American businessman and investor

Charles Biderman (born October 24, 1946) is an American businessman and investor. In 1990 Mr Biderman founded and became CEO of TrimTabs Investment Research and is the author of TrimTabs Investing: Using Liquidity Theory to Beat the Stock Market (John Wiley & Sons, 2005). During the 1990's, Charles specialized in short-selling and tracking mutual funds developing into the only independent research service publishing daily coverage of US stock market liquidity during the peak of his reign at Trimtabs Investing.

In 2018, he sold both TTIR and TrimTabs ETF asset management company.

Charles Biderman holds a B.A. from Brooklyn College and an M.B.A. from Harvard Business School and has been interviewed regularly on CNBC and Bloomberg TV and is quoted frequently in the financial media, including Barron's Magazine, The Wall Street Journal, Forbes, and Investor's Business Daily.

Currently he produces news stories and articles for CharlesBidermanNews.com and contributes ongoing to The Market, a financial media platform that provides analysis and ideas about the financial markets, global economy, and individual companies. It is associated with the Neue Zürcher Zeitung (NZZ), a Swiss newspaper.

Charles began his career as Alan Abelson's assistant at Barrons from 1971 to 1973. From there Charles predicted the collapse of real estate investment trusts (REITs) in 1972 and began to build his investment portfolio on real estate short-term selling. Soon thereafter, Charles became a general partner of several real estate limited partnerships starting in 1975, which owned and controlled over 1,000 apartments, office buildings in Dallas, Texas and Memphis, Tennessee and six strip shopping centers in Mississippi, Arkansas, Kentucky and Tennessee.

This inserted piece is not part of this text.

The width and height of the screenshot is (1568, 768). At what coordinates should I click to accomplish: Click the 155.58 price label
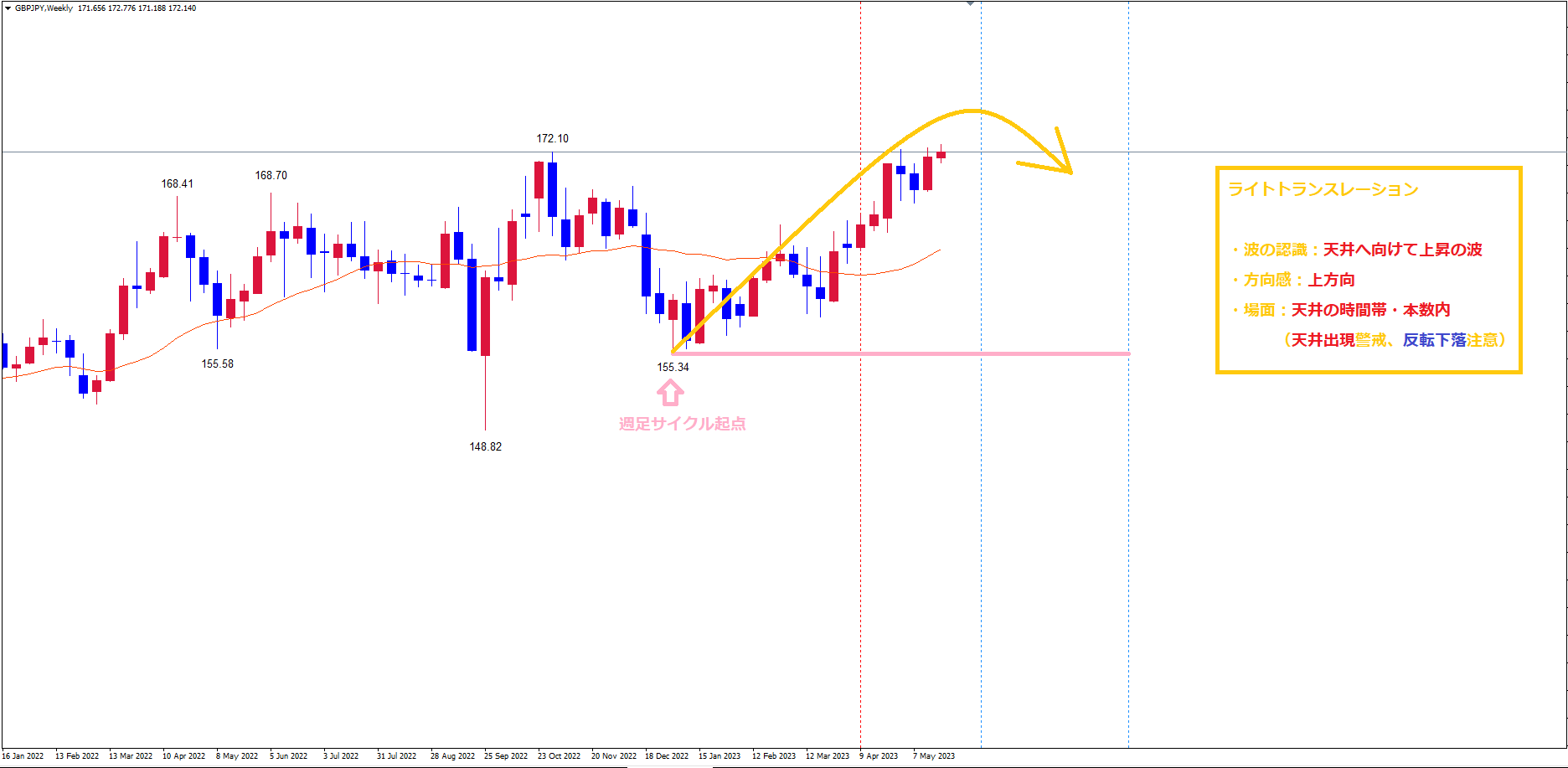[217, 364]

In 2011, Charles launched TrimTabs Float Shrink ETF . "TTFS is sub-advised by TrimTabs Asset Management ("Portfolio Manager"), a subsidiary of TrimTabs Investment Research (TrimTabs). The TTFS ETF had earned a coveted five-star Morningstar rating by delivering annualized returns of 19.22% as of March 31, 2016. TTFS had also outperformed both the NASDAQ Buyback Achievers Index by 2.2% annually and the Russell 3000 Index by 2.49% annually.

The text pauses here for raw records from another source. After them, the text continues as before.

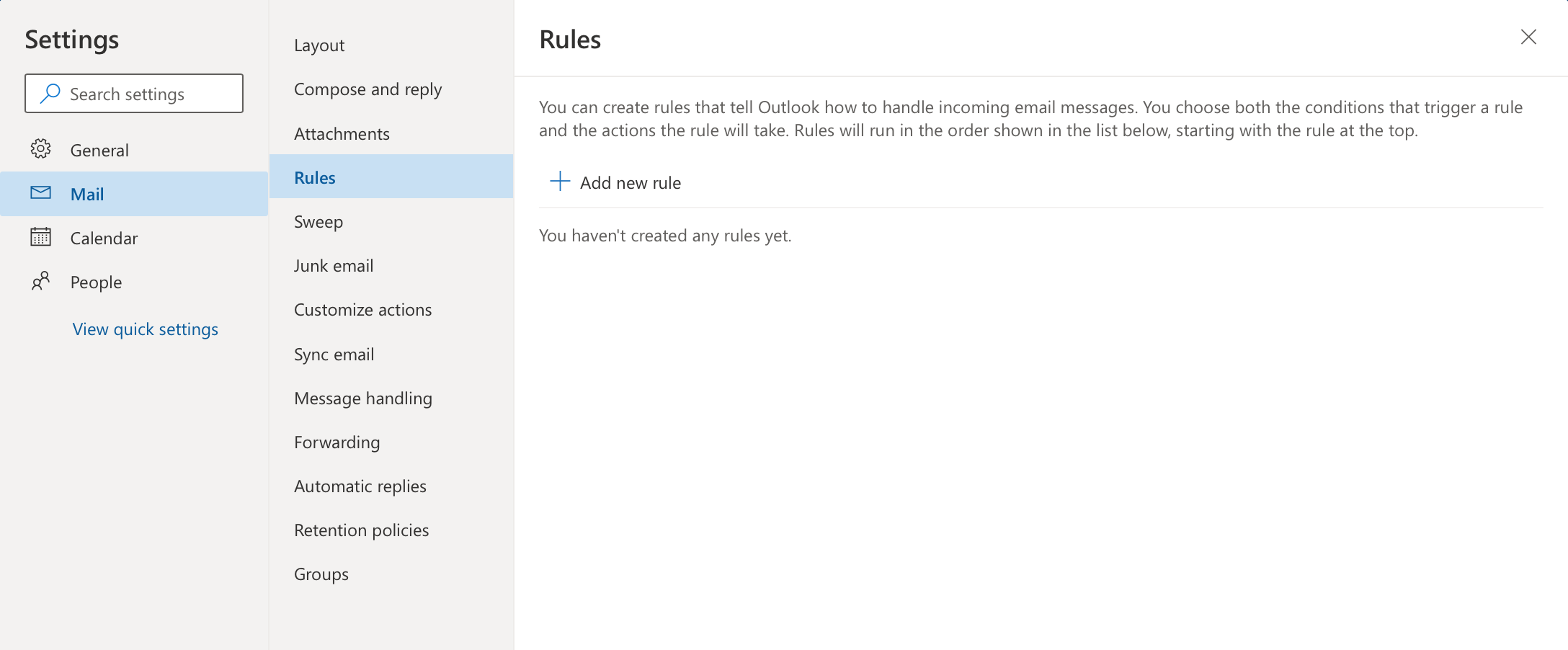1568x650 pixels.
Task: Click the Calendar icon in sidebar
Action: (40, 237)
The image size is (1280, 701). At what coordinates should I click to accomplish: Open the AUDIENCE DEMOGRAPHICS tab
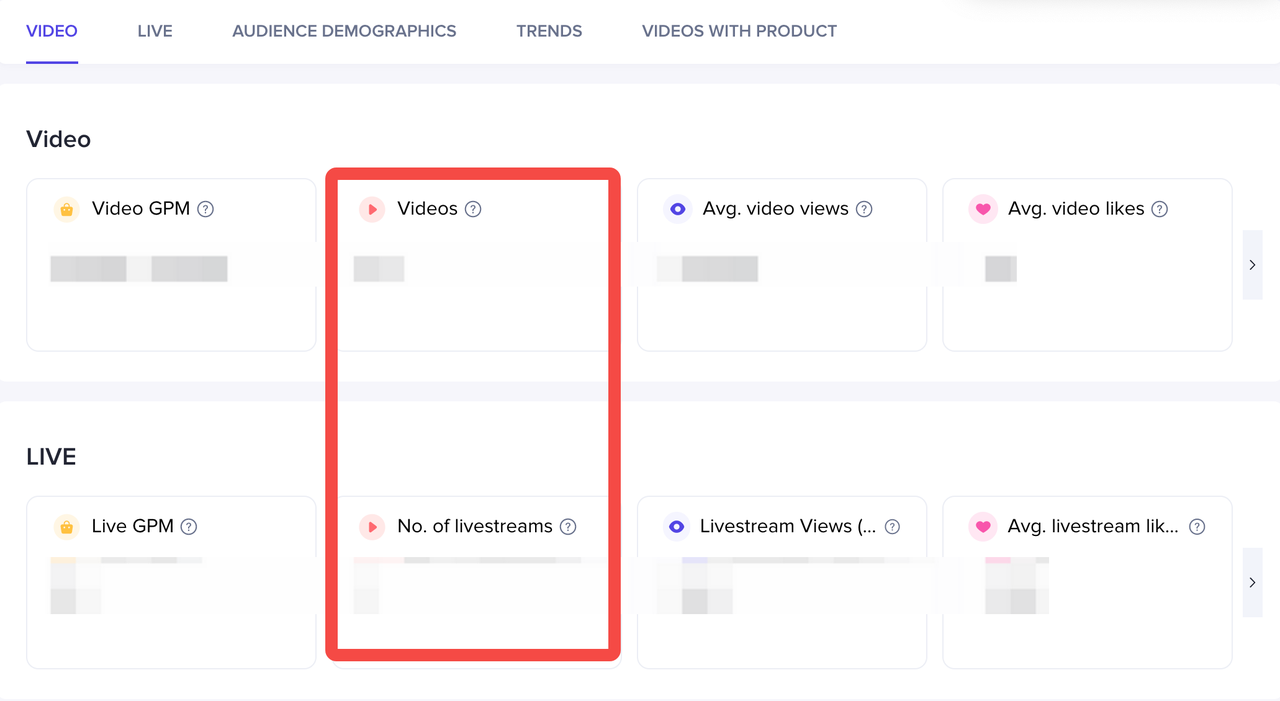click(344, 31)
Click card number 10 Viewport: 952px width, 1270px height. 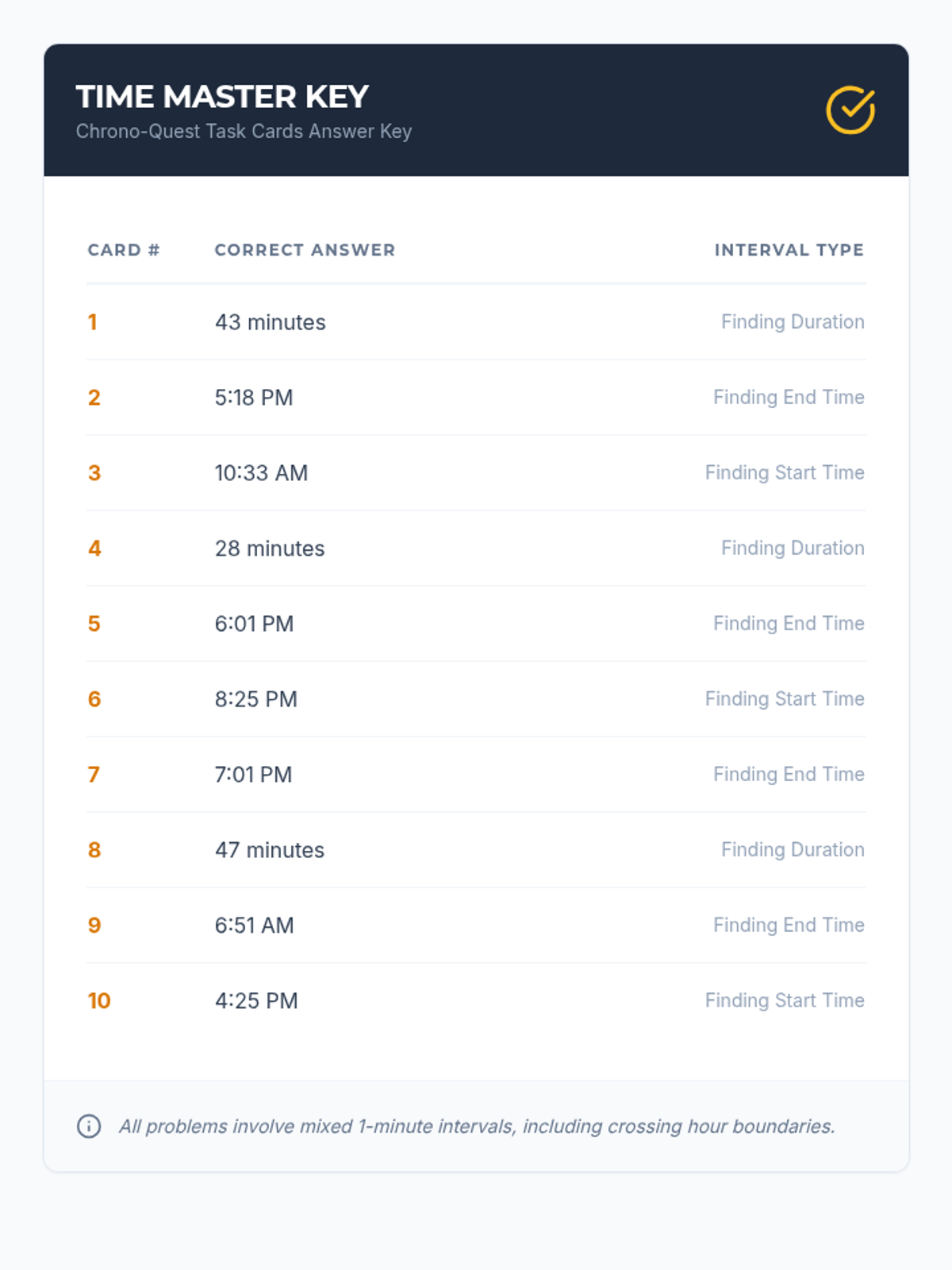click(99, 1001)
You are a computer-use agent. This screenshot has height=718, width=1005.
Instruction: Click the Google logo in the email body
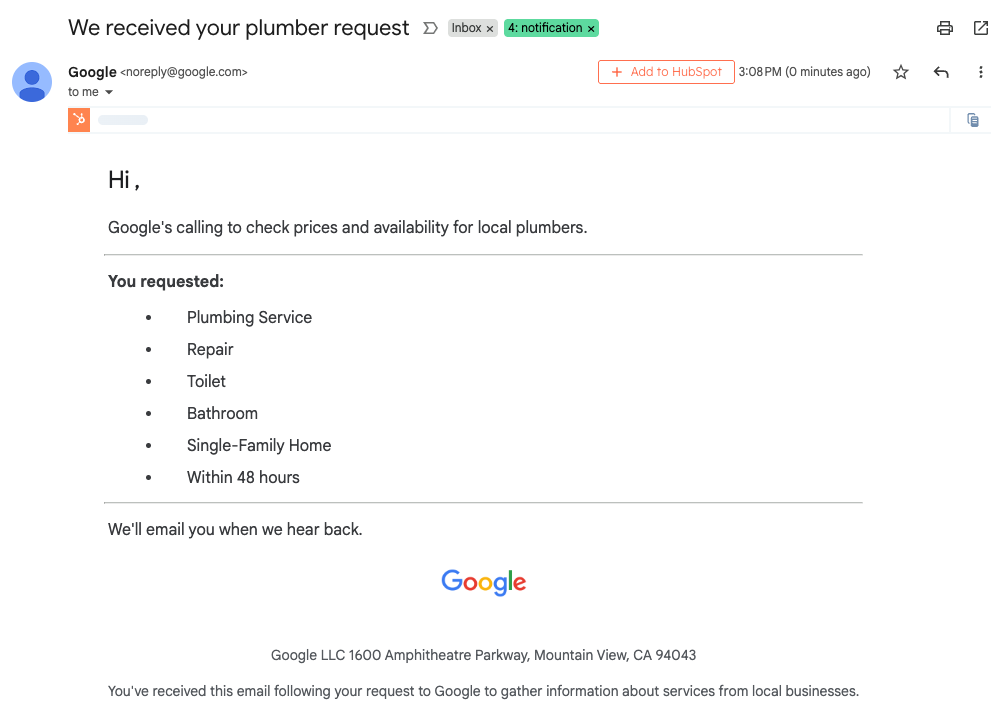[483, 582]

On September 28, 2016 TrimTabs launched the TrimTabs U.S. Free Cash Flow Quality ETF under the ticker (BATS: TTAC) which used the same strategy as the TTFS ETF that they managed under AdvisorShares. The Fund's expense ratio was 0.59%. This was a reduction from the 0.99% fee that TrimTabs was required to charge under AdvisorShares. A year after launching TTAC produced more positive alpha than TTFS, while being more closely correlated to the Vanguard Russell 3000 ETF (Nasdaq: VTHR) benchmark. TTAC returned 27.08% in the November 2016 to December 2017 period, while TTFS only returned 19.4%. On November 29, 2021 the TrimTabs U.S. Free Cash Flow Quality ETF changed its name to the FCF US Quality ETF.